Your objective:
The lines from the first line of the entries through the line containing "Skakkenshus.dk (531, 1206)" are to be repeated exactly, with both of those lines included.

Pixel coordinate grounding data
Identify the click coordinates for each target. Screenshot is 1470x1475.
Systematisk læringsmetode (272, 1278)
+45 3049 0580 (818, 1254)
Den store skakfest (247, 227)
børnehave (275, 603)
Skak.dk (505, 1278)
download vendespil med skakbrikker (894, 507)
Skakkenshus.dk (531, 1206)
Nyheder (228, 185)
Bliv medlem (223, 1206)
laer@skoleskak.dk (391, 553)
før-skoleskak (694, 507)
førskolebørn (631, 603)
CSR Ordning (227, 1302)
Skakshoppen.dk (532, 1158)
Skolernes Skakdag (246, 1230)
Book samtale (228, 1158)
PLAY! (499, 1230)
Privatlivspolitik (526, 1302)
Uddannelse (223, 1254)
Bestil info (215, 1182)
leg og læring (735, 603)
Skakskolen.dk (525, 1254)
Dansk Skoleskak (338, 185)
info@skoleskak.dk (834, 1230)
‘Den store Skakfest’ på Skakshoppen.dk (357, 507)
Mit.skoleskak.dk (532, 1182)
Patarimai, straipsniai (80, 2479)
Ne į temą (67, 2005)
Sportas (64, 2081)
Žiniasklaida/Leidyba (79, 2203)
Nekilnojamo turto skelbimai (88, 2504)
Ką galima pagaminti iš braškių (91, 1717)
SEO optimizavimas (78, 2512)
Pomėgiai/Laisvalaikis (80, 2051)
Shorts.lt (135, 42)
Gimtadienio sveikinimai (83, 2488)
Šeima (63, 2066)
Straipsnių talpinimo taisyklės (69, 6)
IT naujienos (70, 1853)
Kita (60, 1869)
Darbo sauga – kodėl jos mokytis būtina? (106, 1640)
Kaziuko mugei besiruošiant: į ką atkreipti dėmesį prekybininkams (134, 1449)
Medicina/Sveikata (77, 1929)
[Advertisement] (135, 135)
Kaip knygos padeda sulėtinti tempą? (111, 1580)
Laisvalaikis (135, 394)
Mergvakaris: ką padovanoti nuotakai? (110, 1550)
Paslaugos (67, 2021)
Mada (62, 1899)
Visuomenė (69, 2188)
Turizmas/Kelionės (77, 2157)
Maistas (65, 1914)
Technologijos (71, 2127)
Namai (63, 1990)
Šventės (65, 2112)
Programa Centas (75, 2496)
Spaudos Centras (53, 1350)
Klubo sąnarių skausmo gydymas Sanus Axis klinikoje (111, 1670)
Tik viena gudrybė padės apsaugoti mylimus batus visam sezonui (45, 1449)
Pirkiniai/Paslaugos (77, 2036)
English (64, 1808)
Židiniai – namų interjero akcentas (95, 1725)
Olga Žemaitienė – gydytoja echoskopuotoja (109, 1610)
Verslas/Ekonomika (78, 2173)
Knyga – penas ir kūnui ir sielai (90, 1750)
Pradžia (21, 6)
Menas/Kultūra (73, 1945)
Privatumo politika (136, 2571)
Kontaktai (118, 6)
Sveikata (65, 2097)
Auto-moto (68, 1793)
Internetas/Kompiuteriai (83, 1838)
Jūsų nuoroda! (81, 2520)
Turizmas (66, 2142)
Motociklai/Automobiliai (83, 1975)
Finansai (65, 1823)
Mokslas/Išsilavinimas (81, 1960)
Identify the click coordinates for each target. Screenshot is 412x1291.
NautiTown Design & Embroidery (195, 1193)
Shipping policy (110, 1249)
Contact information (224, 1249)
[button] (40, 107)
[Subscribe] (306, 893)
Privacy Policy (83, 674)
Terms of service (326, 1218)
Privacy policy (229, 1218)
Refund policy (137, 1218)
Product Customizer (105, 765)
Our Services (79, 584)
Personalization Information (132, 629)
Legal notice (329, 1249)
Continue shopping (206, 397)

Answer section:
Identify the click coordinates for each target. Screenshot is 1470x1475.
Systematisk læringsmetode (272, 1278)
+45 3049 0580 (818, 1254)
Den store skakfest (247, 227)
børnehave (275, 603)
Skak.dk (505, 1278)
download vendespil med skakbrikker (894, 507)
Skakkenshus.dk (531, 1206)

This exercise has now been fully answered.